See, a community knows about new hardware more, because 
they pay for it. They do not pay developers and therefore do not 
know what software optimizations were introduced. And we did 
solve many problems by introducing software optimizations. 
So far, operation of Wikimedia cluster is a pure victory.

...
  Yes, blindly hacking away, disabling useful functions
at random, 
 instead of analyzing where the bottlenecks were.  It was very 
 embarrasing to watch.  The growth numbers in 2002-2003 for 
 susning.nu (which still runs on a single server) show what 
 software optimization can do, should you have chosen that path. 
What we have now is content produced by massive 
collaboration with a small export of it via our caches 
to the open world. 

Sir, we have profiling information. We know where our bottlenecks are. 
We deal with those bottlenecks. I know how to do software optimization 
for websites, though. Remove as much magic as possible, use very simplistic 
methods, ...We could serve whole website as HTML files from single 
Pentium4 box at gigabit speeds.
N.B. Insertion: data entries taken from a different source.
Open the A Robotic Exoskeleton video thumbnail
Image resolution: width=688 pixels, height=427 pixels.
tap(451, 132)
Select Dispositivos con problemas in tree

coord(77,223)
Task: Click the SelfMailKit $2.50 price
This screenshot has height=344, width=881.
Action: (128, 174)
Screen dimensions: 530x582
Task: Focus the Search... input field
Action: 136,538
We could drop accessibility and use 
lots of AJAX for all content loading and interaction. We could use MediaWiki 
as application server instead of script. There are still lots of challenges ahead.
There are ways to do things better. 

If you have any specific ideas on how to 'optimize' all that - feel free. 
Join into #mediawiki or #wikimedia-tech channels, discuss about profiler 
output with developers, brainstorm on how things can be done better.

I also have cases in my portfolio of 'growth numbers', but none of 
them reached the scale of Wikipedia, neither in load, neither in variety 
of users, neither in size of content. And we did have bigger fulltime 
development/operations teams, budgets as well.

Cheers,
Domas